STATED EXERCISE 1
Answer these questions using the CIBL tender offer announcement:
(a) What range of prices per share does the Offer set?
(b) At what time and on what date is the Offer expected to expire?
(c) How many shares did CIBL have outstanding as of the close of business on December 5, 2013?
STATED EXERCISE 2
Write the next part of the CIBL tender offer announcement, picking up right after its final sentence.

PROVIDED PASSAGE
※ ※ ※
RENO, Nev., Dec. 6, 2013 /PRNewswire/ -- CIBL, Inc.
("CIBL" or the "Company") (PINK: CIBY) announced today that its
Board of Directors has authorized a modified "Dutch Auction" tender
offer (the "Offer") to purchase for cash up to 2,200 shares of its
outstanding common stock, $0.01 par
value, at a price per share of not less than $1,300 nor greater than $1,350, for a minimum aggregate purchase price of
$2,860,000 and a maximum aggregate
purchase price of $2,970,000.
If the Offer is oversubscribed, the Board may decide to increase
the size of the Offer by up to an additional 1,000 shares, in which
case, the Offer may need to be extended. On December 5, 2013, the last full trading day
before the public announcement of the Offer, the last reported
closing price on the Pink Sheets was $1,350 per share, reflecting a sale on
December 2, 2013.
CIBL intends to commence the Offer on December 9, 2013 and expects the Offer to expire
at 5:00 pm Eastern time on
January 8, 2014, unless extended or
withdrawn. Shares must be tendered prior to the expiration of
the Offer, and existing tenders of shares may be withdrawn at any
time prior to the expiration of the Offer. Withdrawn shares
will be returned to their holders in accordance with the terms of
the Offer. The Offer will not be conditioned on any minimum
number of shares being tendered, although the Offer will be subject
to certain customary conditions.
The modified Dutch Auction will allow CIBL stockholders to
tender their shares at a price within the specified range and to do
so without incurring any brokerage fees or commissions. Based
on the number of shares tendered and the prices specified by the
tendering stockholders, CIBL will select a single price per share
within the specified range (the "Purchase Price") that will enable
it to purchase 2,200 shares pursuant to the Offer, or such lesser
aggregate amount of its shares that are properly tendered.
All shares accepted in the Offer will be purchased at the same
price per share even if a stockholder tendered at a lower
price. CIBL reserves the right in the Offer to purchase up to
an additional 2% of its shares outstanding without extending the
Offer. CIBL had 21,618 shares outstanding as of the close of
business on December 5, 2013.
※ ※ ※
DATASET EXCERPT
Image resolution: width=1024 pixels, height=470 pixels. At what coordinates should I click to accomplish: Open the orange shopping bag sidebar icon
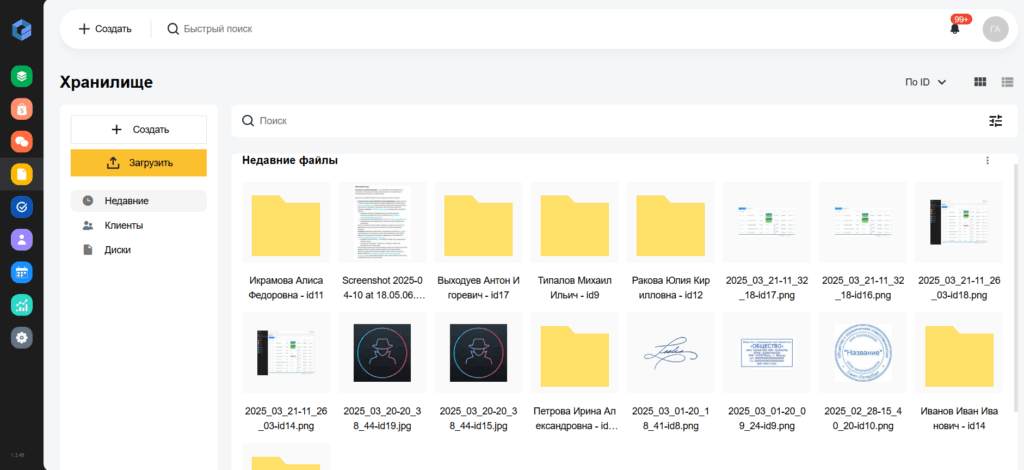(x=22, y=109)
※ ※ ※
RIGHT ANSWER 1
(a) Not less than $1,300 and not greater than $1,350 per share.
(b) At 5:00 pm Eastern time on January 8, 2014, unless extended or withdrawn.
(c) 21,618 shares.

RIGHT ANSWER 2
CIBL intends to fund the Offer with cash on hand. If more
than the maximum number of shares sought is tendered, the shares
tendered will be purchased on a pro rata basis (subject to any
conditional tenders). Stockholders whose shares are purchased
through the Offer will be paid the Purchase Price in cash, without
interest, promptly after the expiration of the Offer. Shares
tendered at prices above the Purchase Price and shares not
purchased due to proration will be returned to tendering
stockholders.
CIBL's Board of Directors and executive management have not
indicated any intention to participate in the Offer.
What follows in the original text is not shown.